> **Records**
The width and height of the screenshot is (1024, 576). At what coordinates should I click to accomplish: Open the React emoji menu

...

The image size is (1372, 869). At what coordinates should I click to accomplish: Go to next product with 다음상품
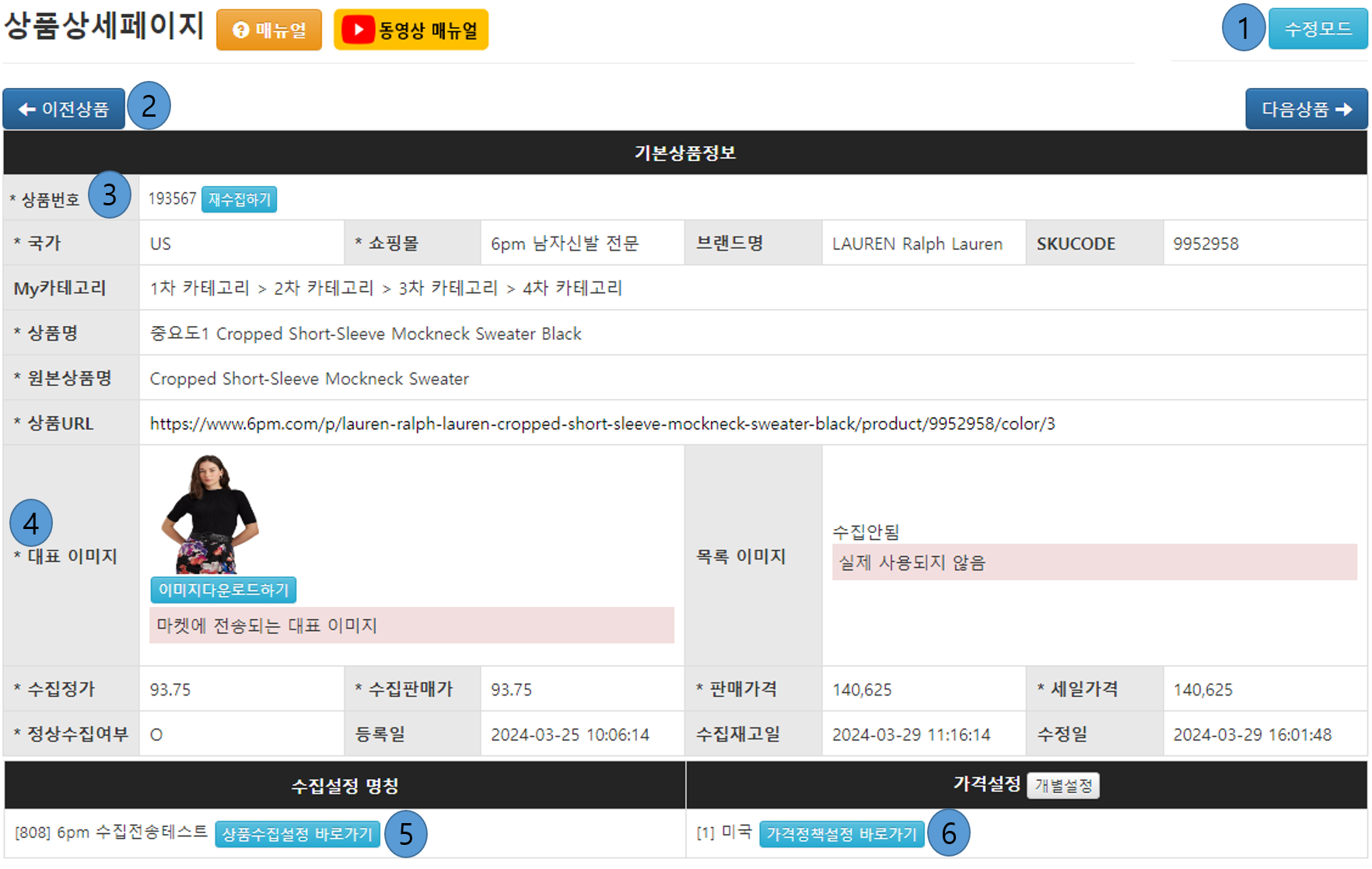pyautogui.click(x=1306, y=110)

---

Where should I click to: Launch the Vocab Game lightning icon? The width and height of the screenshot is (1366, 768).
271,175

> **Aim**
Copy the data word for word from the line with "The image size" up to and including the line with "pyautogui.click(x=1306, y=110)", leaving out the pictures.

> **Task answer**
The image size is (1372, 869). At what coordinates should I click to accomplish: Go to next product with 다음상품
pyautogui.click(x=1306, y=110)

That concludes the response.